I have witnessed people who experience negative emotions and terrifying hallucinations during ceremony. But eventually their demons are conquered, and by the end of the night, the ones who felt traumatized eventually experience their own enlightenment. Individuals who struggle in their relationships with both themselves and others, or those who are not spiritually awakened, may experience challenges during ceremony. You have to decide for yourself how you get along with the planet, and everything and everybody on it. Individuals who have had scary visions ultimately awaken with an understanding of its source – but only afterwards. Going through it must be challenging, but that’s the purpose. I have been lucky to only see the light energies and angelic beings, but I work on my own mind and spirit every day of my life. I monitor my thoughts and train my mind to produce only healthy thoughts because life is so much more rewarding when you plant a garden of flowers instead of weeds.
Healing My Gut Ache
Once I was fully activated by the ayahuasca, Leonardo told me to lift my shirt so he could apply tobacco water to my abdomen at the location where I said I was experiencing pain. He rubbed the liquid over my stomach, and then made a motion with his hands as if he were grabbing something inside of me, which he then clutched in the palm of his hand which he held tightly closed. He then blew breath into his palm, and cast whatever was trapped inside off to the side, making a large arm gesture as if to throw it far into the distance.

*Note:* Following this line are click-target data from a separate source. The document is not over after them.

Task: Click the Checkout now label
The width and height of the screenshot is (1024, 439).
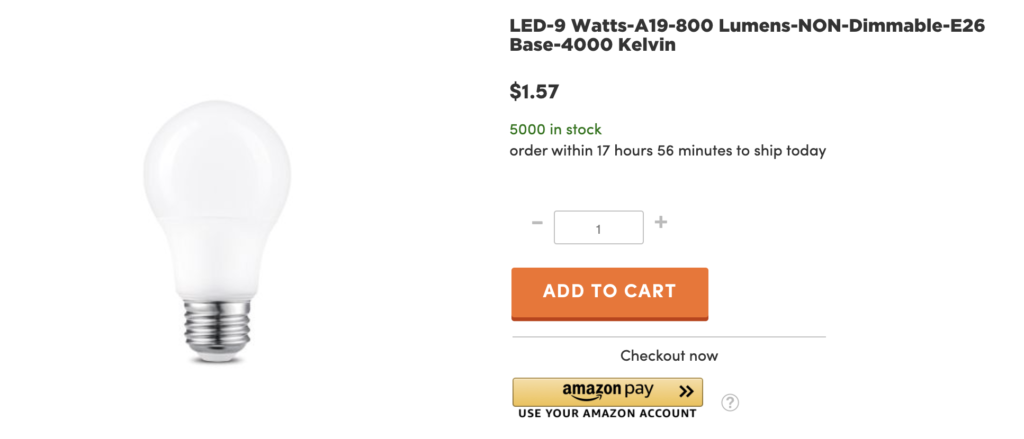Action: (x=669, y=356)
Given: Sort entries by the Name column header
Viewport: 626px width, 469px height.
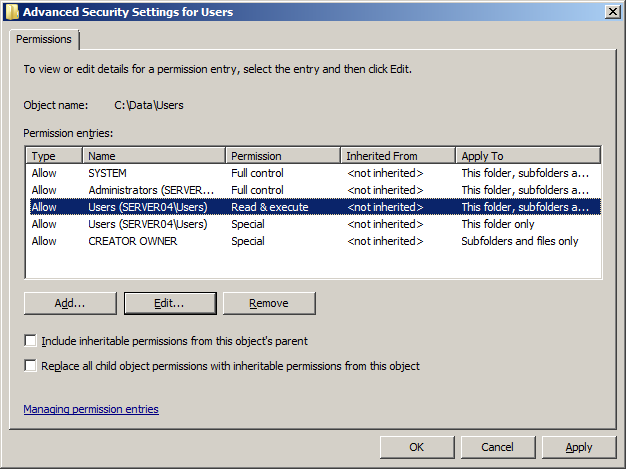Looking at the screenshot, I should [x=154, y=156].
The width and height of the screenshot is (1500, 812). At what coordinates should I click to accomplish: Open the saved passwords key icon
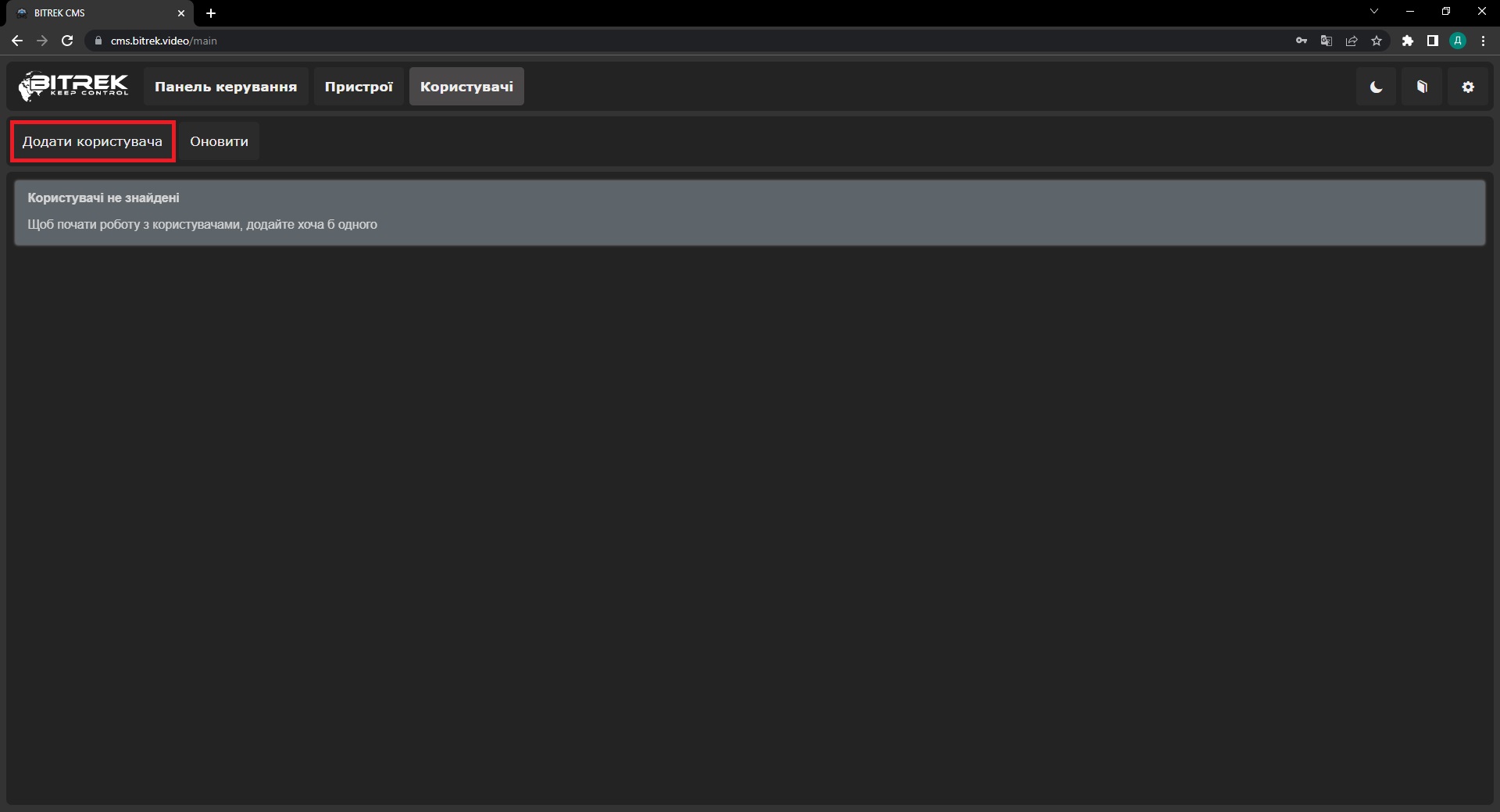click(1302, 41)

He repeated this action three times. When he threw the contents of “disease” from his hand into the jungle, again he made the sound like a jaguar gurgling. I didn’t feel anything inside of me during this process. Then he repeated the procedure on my lower back, as if he were grabbing the dis-ease from both directions. Again he clutched the contents he had collected from my gut into the palm of his hand, casting it into the ethers. This was the healing.

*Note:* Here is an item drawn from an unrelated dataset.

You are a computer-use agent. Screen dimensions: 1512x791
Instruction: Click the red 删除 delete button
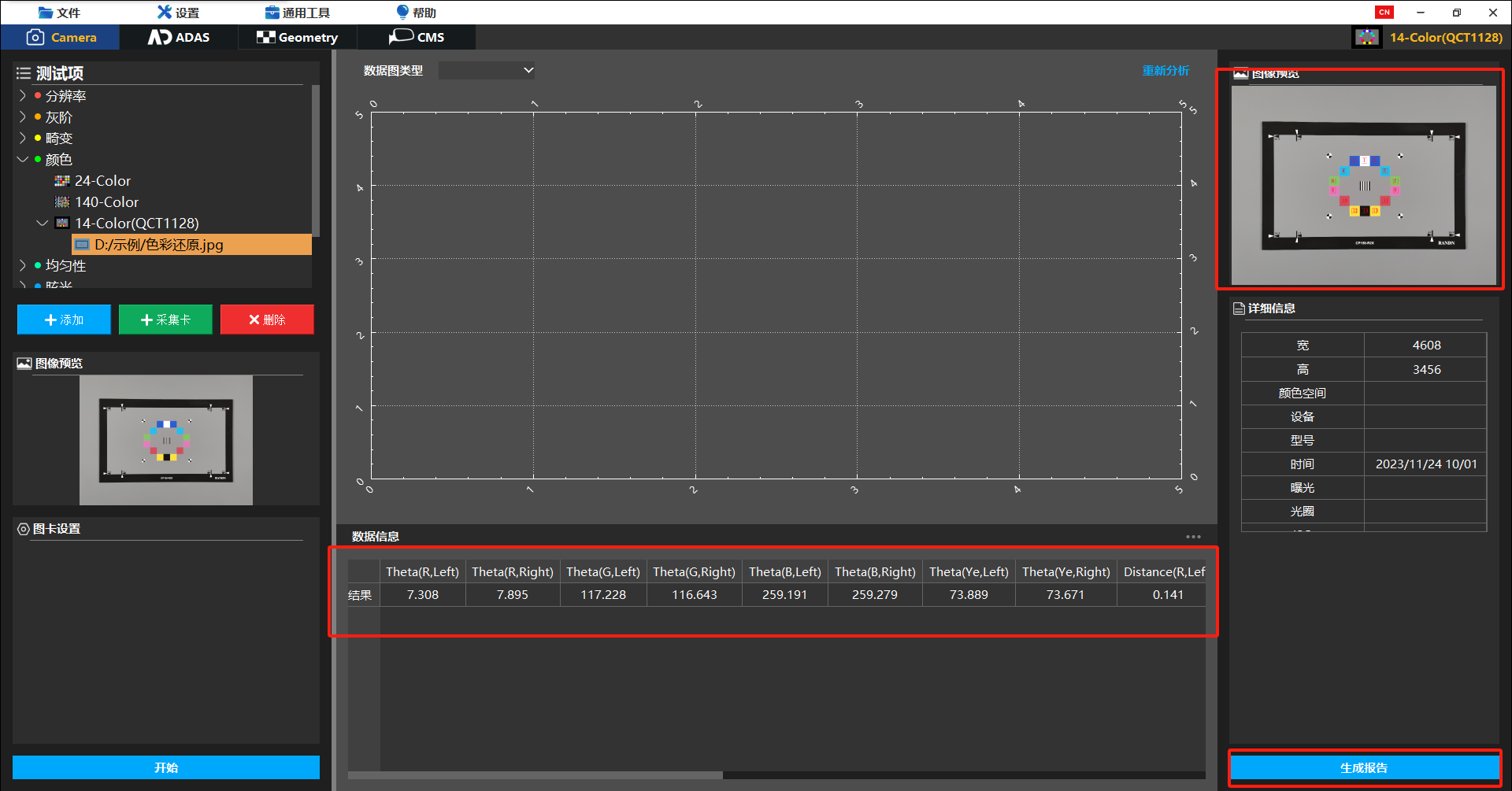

The ayahuasca usually tapers off after about three or four hours depending on your dose. All you do is just lie down, look up at the stars if you can, and eventually you will return to this dimension and planet earth. There is no hangover, and in the days following you will feel a renewed energy, clarity in mind and body. Often those who have issues with addiction will find their cravings disappear. Mental distress is dissolved, and a deep sense of well-being is typical. Regarding the pain in my abdomen, it’s completely gone.
I hope this helps you understand more clearly the ayahuasca experience. While this medicine may not be for everyone, I highly recommend it for any seeker who desires spiritual awakening, healing from emotional trauma, drug or alcohol addiction, or just connecting to your life purpose. The medicine provides a peaceful journey out of this dimension, into a world outside the space time reality to the eternal realm, bringing divine awareness that You are indeed, connected, and protected by Spirit, now, and forevermore.